### WHAT IS BEING ASKED:
Can you copy the part of the article on smoking below, starting with "Smoking causes chronic" and going on through "diabetes drastically reduces.", word for word?

Smoking Causes More Than Just Cancer: Five Lesser Known Facts About Smoking
You don't need to be a genius to know that smoking causes cancer and is extremely dangerous for your health. While knowledge about cancer and its direct relation with the habit is quite clear, people still do not know of many other things that are attached with smoking. The Centre for Disease Control (CDC) states that apart from lung diseases, diabetes, heart diseases and stroke are also caused by smoking. The worst however, is that even those who do not indulge in the habit but are exposed to the smoke are vulnerable to smoking related diseases. Such persons are called passive smokers.
Here are a few not so well known facts about smoking.
Smoking causes chronic cataract
According to the American Lung Association, smoking contributes to a variety of diseases, including chronic cataract. Cataract is the major cause of blindness; smoking damages the lens protein and triples the possibility of developing cataracts, the report Smoking and cataract: review of causal association, states. This is true both for active and passive smokers.
Increases risk of Diabetes
Initially the Surgeon General's report 2010 had found a link between smoking and the development of diabetes; it however wasn't clear as to how the habit would cause the disease. The report The Health Consequences of Smoking - 50 Years of Progress, 2014 found that active smokers are highly at risk of developing diabetes and this time they had proof as well. The report stated that by quitting the habit, the risk of developing diabetes drastically reduces.

### THE DATA:
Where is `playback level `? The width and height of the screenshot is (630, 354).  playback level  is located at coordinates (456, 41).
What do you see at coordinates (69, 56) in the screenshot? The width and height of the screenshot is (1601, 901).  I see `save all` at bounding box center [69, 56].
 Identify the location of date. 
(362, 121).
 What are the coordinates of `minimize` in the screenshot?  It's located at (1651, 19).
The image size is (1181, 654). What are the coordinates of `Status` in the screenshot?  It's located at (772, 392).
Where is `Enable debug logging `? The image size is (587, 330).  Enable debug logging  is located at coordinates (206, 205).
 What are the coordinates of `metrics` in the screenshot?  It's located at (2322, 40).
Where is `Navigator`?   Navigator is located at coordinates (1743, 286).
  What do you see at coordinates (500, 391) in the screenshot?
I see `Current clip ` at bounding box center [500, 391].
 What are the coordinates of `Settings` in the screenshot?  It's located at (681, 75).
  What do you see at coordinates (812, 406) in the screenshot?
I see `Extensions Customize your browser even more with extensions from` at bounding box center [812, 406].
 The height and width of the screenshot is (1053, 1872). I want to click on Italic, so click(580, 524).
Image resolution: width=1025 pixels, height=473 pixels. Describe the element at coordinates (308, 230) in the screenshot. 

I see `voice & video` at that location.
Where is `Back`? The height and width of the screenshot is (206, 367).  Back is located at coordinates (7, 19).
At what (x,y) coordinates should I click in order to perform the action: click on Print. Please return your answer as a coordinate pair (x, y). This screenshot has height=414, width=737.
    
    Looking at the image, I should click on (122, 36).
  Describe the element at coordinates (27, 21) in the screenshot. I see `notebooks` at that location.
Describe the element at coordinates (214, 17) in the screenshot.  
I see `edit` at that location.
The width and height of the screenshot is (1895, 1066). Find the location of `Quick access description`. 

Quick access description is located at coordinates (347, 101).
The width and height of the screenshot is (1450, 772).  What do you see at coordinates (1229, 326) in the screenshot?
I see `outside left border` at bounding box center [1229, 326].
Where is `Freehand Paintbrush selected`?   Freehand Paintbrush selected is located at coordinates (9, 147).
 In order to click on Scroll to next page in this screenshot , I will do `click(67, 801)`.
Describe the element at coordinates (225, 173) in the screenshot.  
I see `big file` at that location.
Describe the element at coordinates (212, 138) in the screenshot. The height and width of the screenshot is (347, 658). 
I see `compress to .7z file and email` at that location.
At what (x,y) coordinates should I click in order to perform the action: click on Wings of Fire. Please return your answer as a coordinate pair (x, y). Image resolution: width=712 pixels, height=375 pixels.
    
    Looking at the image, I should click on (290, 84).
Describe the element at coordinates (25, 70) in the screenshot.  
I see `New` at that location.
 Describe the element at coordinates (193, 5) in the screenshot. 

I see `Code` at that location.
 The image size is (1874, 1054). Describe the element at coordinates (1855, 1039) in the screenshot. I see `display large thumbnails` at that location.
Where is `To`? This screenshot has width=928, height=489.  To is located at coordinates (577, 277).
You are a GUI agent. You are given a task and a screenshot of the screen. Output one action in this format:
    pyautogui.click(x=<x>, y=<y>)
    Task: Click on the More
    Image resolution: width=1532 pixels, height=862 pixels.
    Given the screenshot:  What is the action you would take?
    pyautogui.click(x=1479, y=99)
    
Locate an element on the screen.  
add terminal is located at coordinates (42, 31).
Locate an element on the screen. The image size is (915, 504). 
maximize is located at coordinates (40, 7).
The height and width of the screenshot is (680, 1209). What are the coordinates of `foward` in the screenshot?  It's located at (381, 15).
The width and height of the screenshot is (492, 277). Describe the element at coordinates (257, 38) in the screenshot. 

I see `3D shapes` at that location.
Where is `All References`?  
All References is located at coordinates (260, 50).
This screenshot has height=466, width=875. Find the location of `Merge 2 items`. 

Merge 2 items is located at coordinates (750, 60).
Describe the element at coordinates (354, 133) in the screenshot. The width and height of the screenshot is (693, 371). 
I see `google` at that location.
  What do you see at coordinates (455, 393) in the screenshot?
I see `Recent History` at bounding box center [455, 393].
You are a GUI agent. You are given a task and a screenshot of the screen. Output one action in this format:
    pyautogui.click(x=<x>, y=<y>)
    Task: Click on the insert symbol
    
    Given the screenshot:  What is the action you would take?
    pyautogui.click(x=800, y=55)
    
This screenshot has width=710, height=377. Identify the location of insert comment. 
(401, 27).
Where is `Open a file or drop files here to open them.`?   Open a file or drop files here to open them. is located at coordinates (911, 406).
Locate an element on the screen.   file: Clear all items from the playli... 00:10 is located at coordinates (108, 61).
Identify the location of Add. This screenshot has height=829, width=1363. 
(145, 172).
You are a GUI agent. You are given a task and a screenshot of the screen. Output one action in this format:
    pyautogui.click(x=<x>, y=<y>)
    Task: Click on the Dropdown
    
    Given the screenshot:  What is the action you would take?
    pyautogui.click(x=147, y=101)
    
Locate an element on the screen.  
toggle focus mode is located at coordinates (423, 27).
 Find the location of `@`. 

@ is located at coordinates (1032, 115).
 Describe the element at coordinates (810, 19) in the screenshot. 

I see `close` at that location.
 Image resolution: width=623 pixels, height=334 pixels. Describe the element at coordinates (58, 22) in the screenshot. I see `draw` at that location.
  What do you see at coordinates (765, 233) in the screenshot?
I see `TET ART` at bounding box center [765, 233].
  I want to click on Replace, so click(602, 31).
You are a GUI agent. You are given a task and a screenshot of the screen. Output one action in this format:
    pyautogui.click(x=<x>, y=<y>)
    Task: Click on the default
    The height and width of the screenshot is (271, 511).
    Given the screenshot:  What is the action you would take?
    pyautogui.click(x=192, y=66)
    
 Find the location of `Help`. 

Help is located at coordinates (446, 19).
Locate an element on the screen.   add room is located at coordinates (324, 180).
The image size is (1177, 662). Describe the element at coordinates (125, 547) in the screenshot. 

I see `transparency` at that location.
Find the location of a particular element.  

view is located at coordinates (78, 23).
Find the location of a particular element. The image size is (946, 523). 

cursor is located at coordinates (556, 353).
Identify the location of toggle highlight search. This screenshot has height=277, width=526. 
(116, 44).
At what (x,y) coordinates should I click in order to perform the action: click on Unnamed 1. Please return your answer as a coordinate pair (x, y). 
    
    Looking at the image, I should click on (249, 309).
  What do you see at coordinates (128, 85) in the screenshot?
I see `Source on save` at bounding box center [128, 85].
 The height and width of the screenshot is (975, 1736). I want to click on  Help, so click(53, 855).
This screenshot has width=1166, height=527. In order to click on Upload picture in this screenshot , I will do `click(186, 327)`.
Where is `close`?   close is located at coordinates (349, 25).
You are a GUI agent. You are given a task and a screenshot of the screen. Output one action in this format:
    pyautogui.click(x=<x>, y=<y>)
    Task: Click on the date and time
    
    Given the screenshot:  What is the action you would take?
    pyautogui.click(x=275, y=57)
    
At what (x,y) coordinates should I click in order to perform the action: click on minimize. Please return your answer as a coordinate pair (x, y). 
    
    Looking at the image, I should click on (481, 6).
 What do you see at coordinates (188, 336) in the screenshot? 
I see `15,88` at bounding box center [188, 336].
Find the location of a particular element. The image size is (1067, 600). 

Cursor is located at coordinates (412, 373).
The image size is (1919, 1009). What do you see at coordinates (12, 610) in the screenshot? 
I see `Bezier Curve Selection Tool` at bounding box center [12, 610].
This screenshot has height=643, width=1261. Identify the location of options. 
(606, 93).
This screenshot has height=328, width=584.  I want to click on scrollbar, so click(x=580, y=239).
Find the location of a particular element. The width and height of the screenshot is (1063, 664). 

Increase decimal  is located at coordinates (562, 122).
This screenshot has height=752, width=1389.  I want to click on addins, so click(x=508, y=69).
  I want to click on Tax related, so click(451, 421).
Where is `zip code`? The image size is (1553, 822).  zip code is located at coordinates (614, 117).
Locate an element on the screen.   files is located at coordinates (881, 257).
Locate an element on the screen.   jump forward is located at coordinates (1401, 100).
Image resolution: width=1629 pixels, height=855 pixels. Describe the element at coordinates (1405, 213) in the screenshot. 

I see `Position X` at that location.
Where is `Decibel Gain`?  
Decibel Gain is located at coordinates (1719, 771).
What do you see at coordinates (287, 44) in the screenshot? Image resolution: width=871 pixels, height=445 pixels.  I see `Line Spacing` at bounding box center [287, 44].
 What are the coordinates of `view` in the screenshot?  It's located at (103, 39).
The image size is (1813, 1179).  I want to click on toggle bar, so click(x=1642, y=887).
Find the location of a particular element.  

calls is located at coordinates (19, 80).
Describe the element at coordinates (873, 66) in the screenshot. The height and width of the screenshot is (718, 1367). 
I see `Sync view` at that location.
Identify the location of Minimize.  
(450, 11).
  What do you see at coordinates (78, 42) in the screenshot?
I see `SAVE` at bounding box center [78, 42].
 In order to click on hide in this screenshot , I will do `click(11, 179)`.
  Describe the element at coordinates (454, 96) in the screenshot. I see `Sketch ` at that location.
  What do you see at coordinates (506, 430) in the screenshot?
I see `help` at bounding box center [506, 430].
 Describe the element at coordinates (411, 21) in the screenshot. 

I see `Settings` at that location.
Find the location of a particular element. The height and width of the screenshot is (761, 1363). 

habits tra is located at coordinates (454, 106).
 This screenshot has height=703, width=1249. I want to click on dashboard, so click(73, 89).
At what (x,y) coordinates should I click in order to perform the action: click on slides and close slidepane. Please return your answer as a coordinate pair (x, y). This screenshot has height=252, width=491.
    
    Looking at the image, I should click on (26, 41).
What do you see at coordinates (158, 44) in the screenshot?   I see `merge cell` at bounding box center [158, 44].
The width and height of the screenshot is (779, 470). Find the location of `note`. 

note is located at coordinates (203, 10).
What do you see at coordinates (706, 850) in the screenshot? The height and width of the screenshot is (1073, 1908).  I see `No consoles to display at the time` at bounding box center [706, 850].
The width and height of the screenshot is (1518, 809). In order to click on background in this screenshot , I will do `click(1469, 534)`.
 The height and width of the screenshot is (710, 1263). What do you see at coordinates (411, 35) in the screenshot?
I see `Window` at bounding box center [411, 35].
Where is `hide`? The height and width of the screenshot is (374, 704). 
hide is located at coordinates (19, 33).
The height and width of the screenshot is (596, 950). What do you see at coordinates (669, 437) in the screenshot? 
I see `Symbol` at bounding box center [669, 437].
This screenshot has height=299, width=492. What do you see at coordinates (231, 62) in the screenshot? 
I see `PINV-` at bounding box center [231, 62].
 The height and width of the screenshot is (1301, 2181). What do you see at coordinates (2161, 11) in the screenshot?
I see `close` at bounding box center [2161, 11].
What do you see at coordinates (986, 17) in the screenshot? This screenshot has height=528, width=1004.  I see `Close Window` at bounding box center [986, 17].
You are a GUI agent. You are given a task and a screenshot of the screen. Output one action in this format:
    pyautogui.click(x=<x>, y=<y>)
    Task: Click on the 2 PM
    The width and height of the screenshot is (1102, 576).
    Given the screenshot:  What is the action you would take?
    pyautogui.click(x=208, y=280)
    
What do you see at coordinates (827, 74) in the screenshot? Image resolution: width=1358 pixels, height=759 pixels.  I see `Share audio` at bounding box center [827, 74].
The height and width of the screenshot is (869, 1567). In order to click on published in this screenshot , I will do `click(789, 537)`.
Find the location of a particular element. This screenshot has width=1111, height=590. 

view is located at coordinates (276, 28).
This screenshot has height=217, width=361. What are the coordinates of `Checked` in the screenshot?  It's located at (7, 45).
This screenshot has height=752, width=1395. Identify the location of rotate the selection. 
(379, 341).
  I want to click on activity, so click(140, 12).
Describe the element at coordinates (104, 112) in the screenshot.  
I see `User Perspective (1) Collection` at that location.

### SOLUTION FOR THIS PROBLEM:
Smoking causes chronic cataract
According to the American Lung Association, smoking contributes to a variety of diseases, including chronic cataract. Cataract is the major cause of blindness; smoking damages the lens protein and triples the possibility of developing cataracts, the report Smoking and cataract: review of causal association, states. This is true both for active and passive smokers.
Increases risk of Diabetes
Initially the Surgeon General's report 2010 had found a link between smoking and the development of diabetes; it however wasn't clear as to how the habit would cause the disease. The report The Health Consequences of Smoking - 50 Years of Progress, 2014 found that active smokers are highly at risk of developing diabetes and this time they had proof as well. The report stated that by quitting the habit, the risk of developing diabetes drastically reduces.